1. Field of the Invention
This invention relates to memory management in a multi-thread programming environment. The target programming system is SystemC which is based on C++ programming language system.
2. Background
The C++ programming language does not contain a garbage collection mechanism. Instead, a pseudo-pointer under a user program, which is called ‘smart pointer’ and is commonly used in C++ environment as a template library, is provided as the extended programming environment.
Meanwhile, a set of libraries to support the hardware modeling with C++ is standardized as SystemC. SystemC provides the mechanisms to model the connection structure and the concurrent activity of a hardware system. Usually, a hardware system can be represented with a static concurrency, so that the concurrent thread of execution is declared at the beginning of the execution (simulation), and those threads communicate via static connections that represent the hardware structure.
Besides such modeling activities, the mechanism to construct the testing environment (called a testbench) is another important aspect of the hardware design. The testbench requires mechanisms to produce test patterns applied to the device under test (DUT), and check the correctness of DUT's behavior to the given pattern. Several dedicated hardware verification, languages (HVLs), such as Jeda and Vera were developed for such a purpose. In such hardware verification systems, dynamic concurrency that allows a new thread created along with program execution is commonly used to ease the construction of the testbench mechanism. In such a testbench system, it is important to construct a testing program in a simple, comprehensive manner at higher abstraction level of the system, and the dynamic concurrency helps construct the abstract model in such a way. The constraint of hardware. modeling (mainly required to eventually convert the model to an actual gate model as the final hardware device) is not necessary in such a testbench system. Another important feature in such hardware verification languages is the automatic memory management system known as garbage collection, which automatically collects unused segment of the memory pool for reuse.
With garbage collection support, a programmer can freely create a new object structure without having to plan for deallocation of sufficient memory space. Under complicated multi-threaded programming environment, managing the memory allocation/deallocation at the user's code level is very difficult, and slows down the development of the required testbench code. As HVL provides the garbage collection mechanism at the language level, and the programmer is freed from such a burden, the development of the code is much faster than the system without the garbage collection. Thus, in such a HVL system, the programming style of using dynamic thread creation and relying on existing garbage collection routines has been proven useful in developing the testbench quickly and cleanly.
Within SystemC development activities, providing features for testbench creation has been established, and introduced as an SCV library. SCV has various aspects of conventional testbench features, but adds a smart pointer-based garbage collection mechanism. In the core development of SystemC, it adds a dynamic thread creation mechanism that the user can start a new thread at the function entry.

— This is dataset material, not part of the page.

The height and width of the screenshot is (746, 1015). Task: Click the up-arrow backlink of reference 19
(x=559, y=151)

But, because C++ system is originally designed for a single thread programming environment, and the multi-threading mechanism is just added later as a library, it cannot be used as cleanly as a dedicated HVL language. Especially, the issue of using smart-pointer-based garbage collection along with the dynamic thread creation mechanism is an annoyance. Within the HDL programming style for testbench creation that has been established with HVLs, it is common to create many dynamic threads and pass a various objects (data structure) to control the simulation. But even using SystemC with a SCV library (including smart pointers), the garbage collection mechanism often does not follow the user's expectation, and can cause serious programming problems.

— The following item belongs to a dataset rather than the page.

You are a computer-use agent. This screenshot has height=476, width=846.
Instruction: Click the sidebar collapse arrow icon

Various hardware verification languages, such as Jeda, Vera, provide garbage collection mechanism and dynamic threading mechanism. These language use proprietary language syntax, and can not be directly linked with other common programming language such as C++.
Therefore, there is a need for an HVL having a garbage collection mechanism and dynamic threading that can be directly linked with other common programming languages such as C++.
As described herein, preferred embodiments of the invention include at leastthe following mechanisms:
1) a method to create a new thread of execution by moving the stack pointer with specific distance from the current stack pointer of non-thread execution.
2) a method to create a copy of a thread by copying the stack frame of current thread and store all the necessary register values into a memory area.
3) a method to execute the thread by copying the saved stack frame image back to the exact location in the stack space, and recover all the registers.
4) a method to create a copy of thread by creating the same execution image from a program execution point where the thread generation function is called, and identifying if the thread is a newly created one from the return value of the thread generation function.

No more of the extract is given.